Gregor Demarkian picked up a bran muffin and a corn muffin, slathered them both with butter, and gripped them both firmly in one large hand. “Well,” he said, “I think I’ll go off and try to find Bennis Hannaford. I haven’t seen her around today.”
“I’m sure she’s somewhere,” Fritzie said.
“I’m sure she is.”
Gregor left the mess, shutting the door firmly behind him as he went, not bothering to look back to her. As soon as he was gone, Fritzie expelled a great gust of breath and stood bolt upright.
The blueberry muffins were less than a step away from where she stood. She took that step, snatched up a muffin as big as a fist, and stuffed the thing into her mouth, whole.
Then she reached for the knife and the crock of butter.
3
A few doors down the hall, in the dim light cast by the single candle lit at that end of the passage, Bennis Hannaford was returning to her cabin from her “shower.” She was cold and damp and generally disgruntled. In her view it was possible to take authenticity too far, and that shower had been too far. She wanted to wrap her head in a towel and change into something made of flannel. Then she wanted to get something to eat and tell Jon Baird what she thought of him for putting them through all this nonsense. It would have been bad enough if he had really been a nut about authenticity, but he was so haphazard about it. If he had to break his own rules at every turn, he might as well install decent seagoing plumbing.
She had left the cabin door unlocked, so she let herself in without difficulty. She saw Gregor’s dirty clothes lying in a heap on the chair and decided he’d been back to change. Then she went to her suitcase, found a honey cake neither she nor Gregor had devoured the night before, stuffed it into her mouth, and started rooting around for her best Campbell plaid robe. She was just unwinding it from a tangle of shoes and silk blouses when she saw what she thought was the FBI file on the death of Donald McAdam lying in the middle of her bunk. What made her go for it, she would never know. She had read it thoroughly the night before. She had no interest in reading it again. She just walked over to the bunk and picked it up.
She had been holding it in her hands for quite some time when she realized what was wrong. The top page of it was the title page, just as it was supposed to be, but instead of reading “AGENT REPORT: MCADAM, DONALD” as it was supposed to do, it said something Bennis could barely comprehend at all.
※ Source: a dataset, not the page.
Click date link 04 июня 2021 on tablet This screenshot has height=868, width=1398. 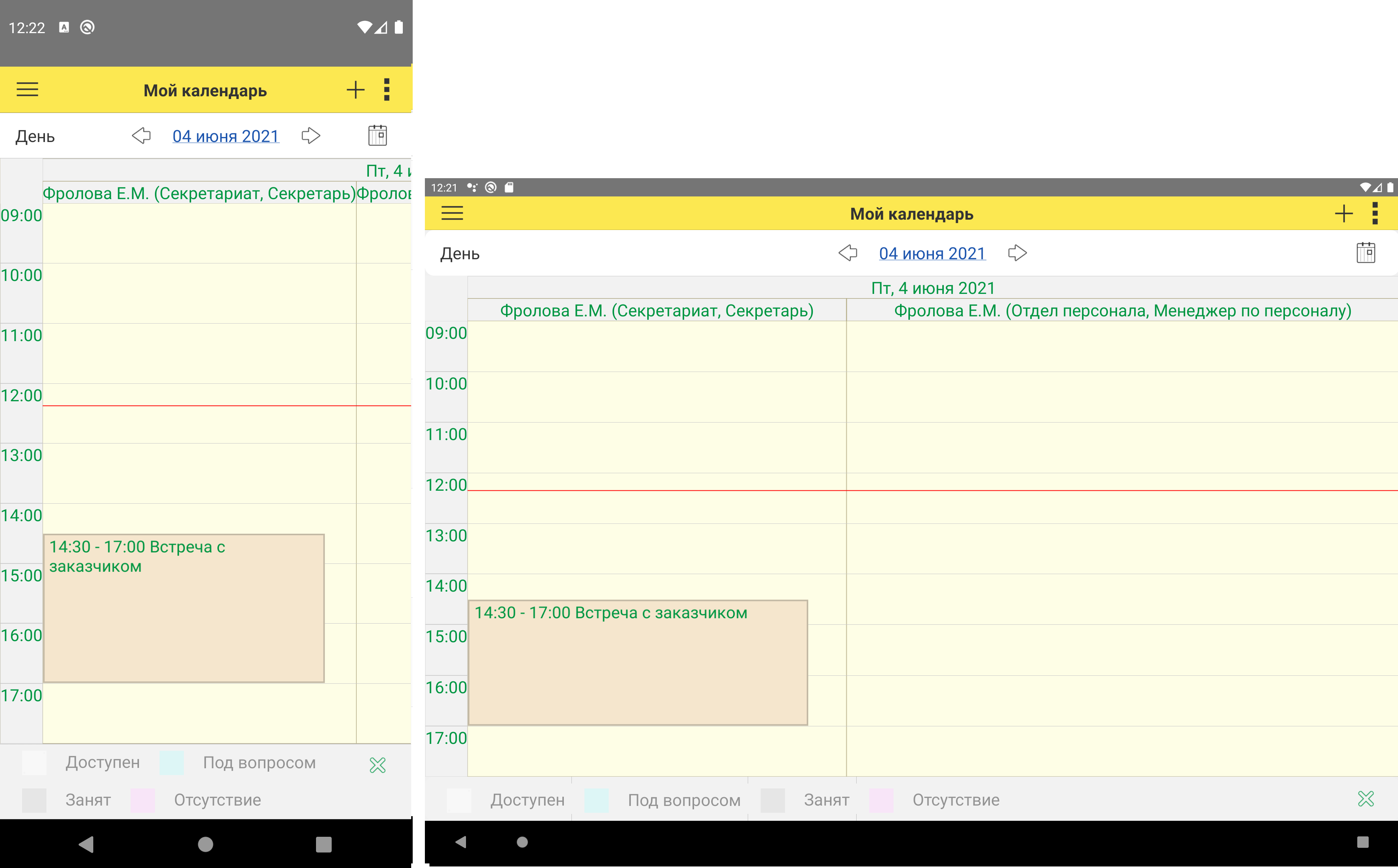coord(932,253)
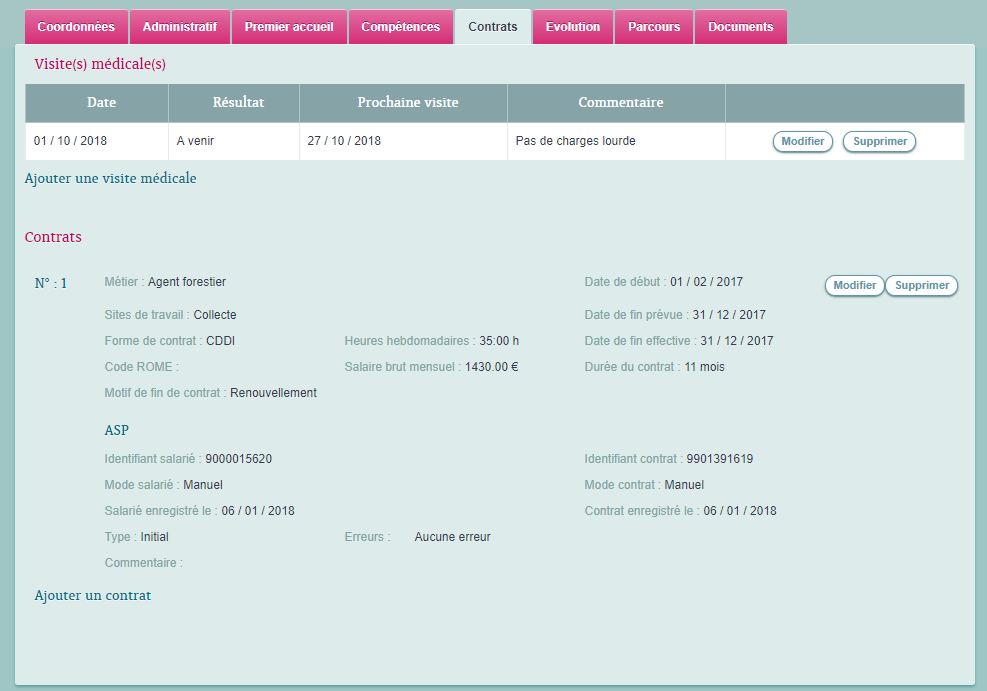Open the Coordonnées tab
Screen dimensions: 987x691
tap(76, 27)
It said, “AGENT REPORT: FEDERAL BUREAU OF INVESTIGATION, BACKGROUND. “GREGOR DEMARKIAN.”
Seven
1
DURING THE LONG COURSE of his career, Gregor Demarkian had known many men who broke the rules and reveled in it. There had been Jack Hartnell in the San Francisco office, who had had about as much use for the exclusionary rule as Santa Claus had for the Grinch who stole Christmas. Jack was always sneaking into hotel rooms and picking people’s pockets—although what good it had done him, Gregor never knew. Jack investigated organized crime and didn’t seem to get very far with it. Then there was Michael DeVere in the Tulsa office, who felt that a talent for cat burglary was necessary for the investigation of interstate fraud. Michael didn’t seem to get very far, either, but Gregor had once seen him go six stories up the side of a building on suction cups. Best of all, there was good old J. Edgar Hoover himself—a man about whom, Gregor was sure, the less said the better. The point was that Gregor had never been like any of these people. He had always followed the rules, and been glad of it. He knew the fine points of evidentiary discovery as well as any lawyer, and he was glad of that, too. The problem was, right at this moment, he would like to shuck the habits and convictions of a lifetime and do the one thing he really wanted to do: search Jon Baird’s cabin whether he had a warrant or not.